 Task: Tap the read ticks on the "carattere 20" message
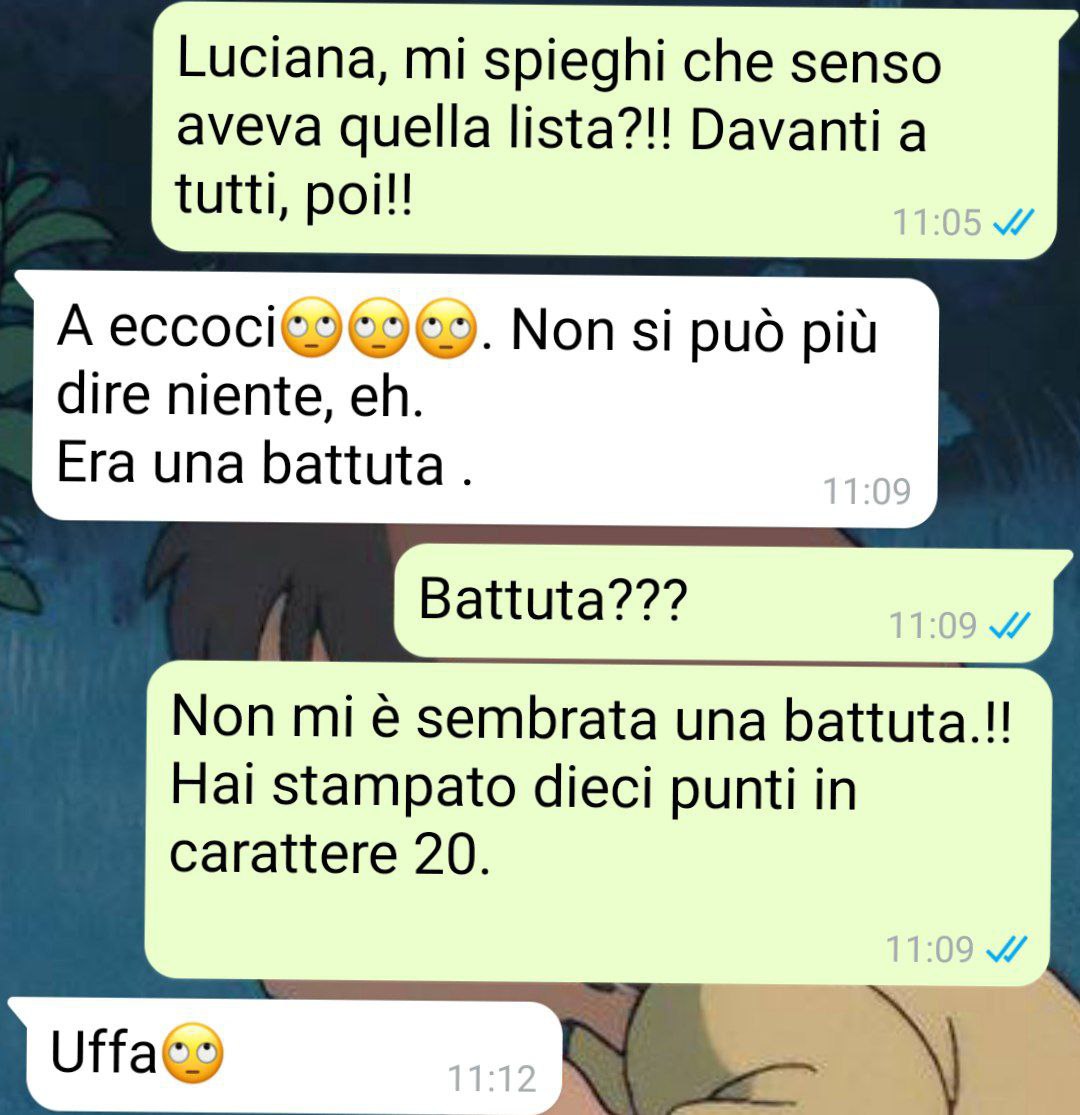(x=1007, y=949)
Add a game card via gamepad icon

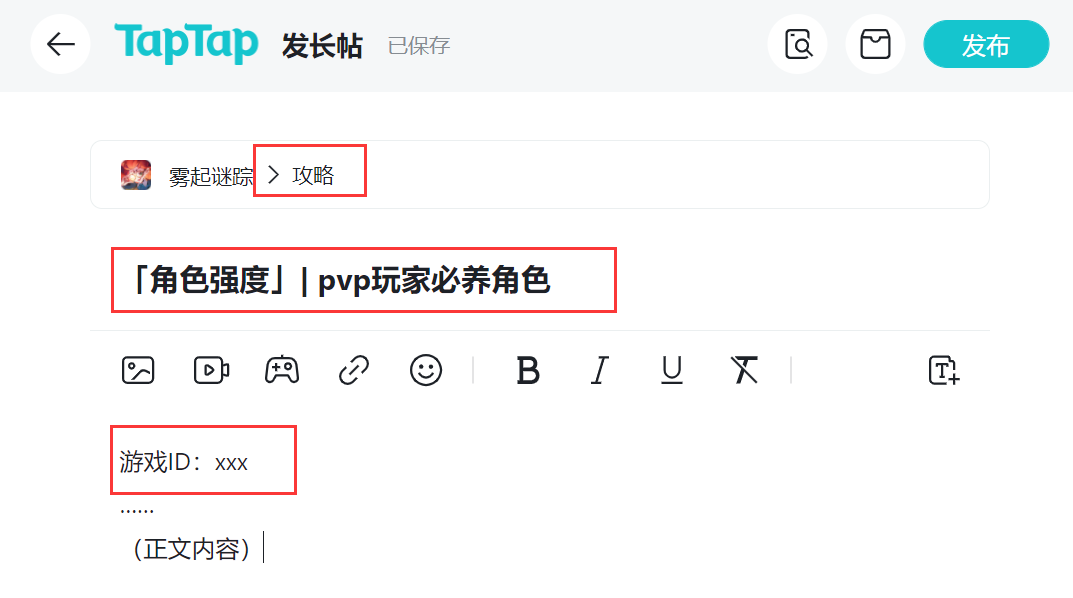click(x=282, y=370)
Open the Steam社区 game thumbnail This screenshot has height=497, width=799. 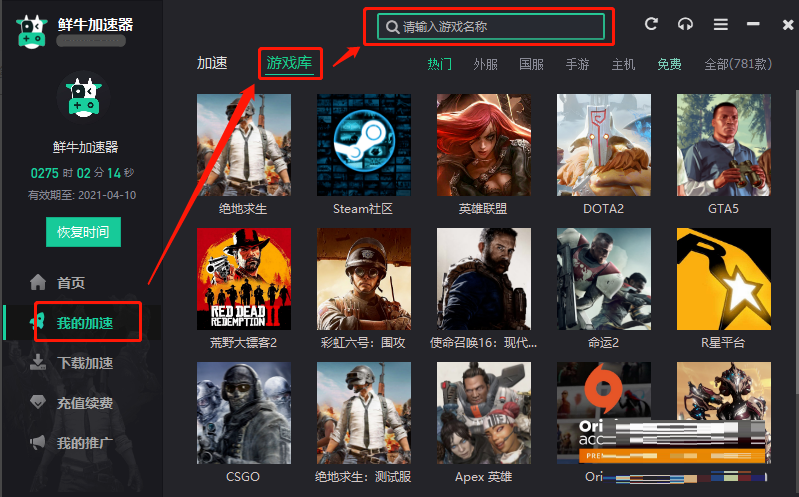coord(363,145)
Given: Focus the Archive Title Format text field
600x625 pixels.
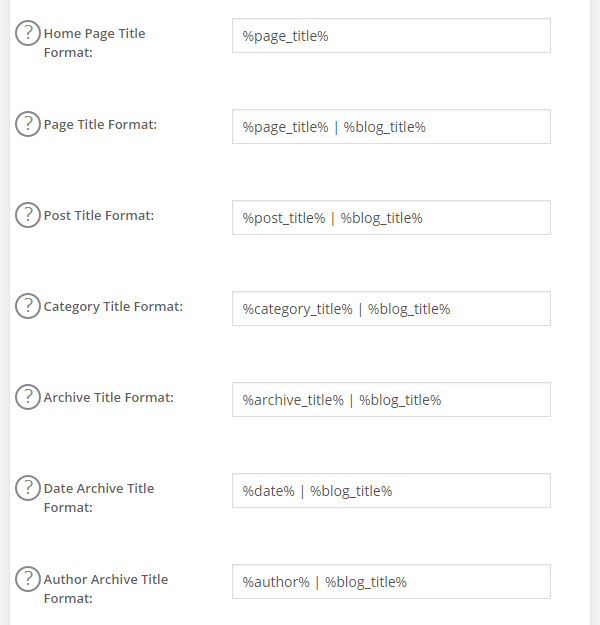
- - - - - - -
= Your assignment =
Everything from the line containing "Given: Focus the" to the final line of the listing above, both ends included, should be transcribed word for word, except for the pictures.

= Output =
Given: Focus the Archive Title Format text field
600x625 pixels.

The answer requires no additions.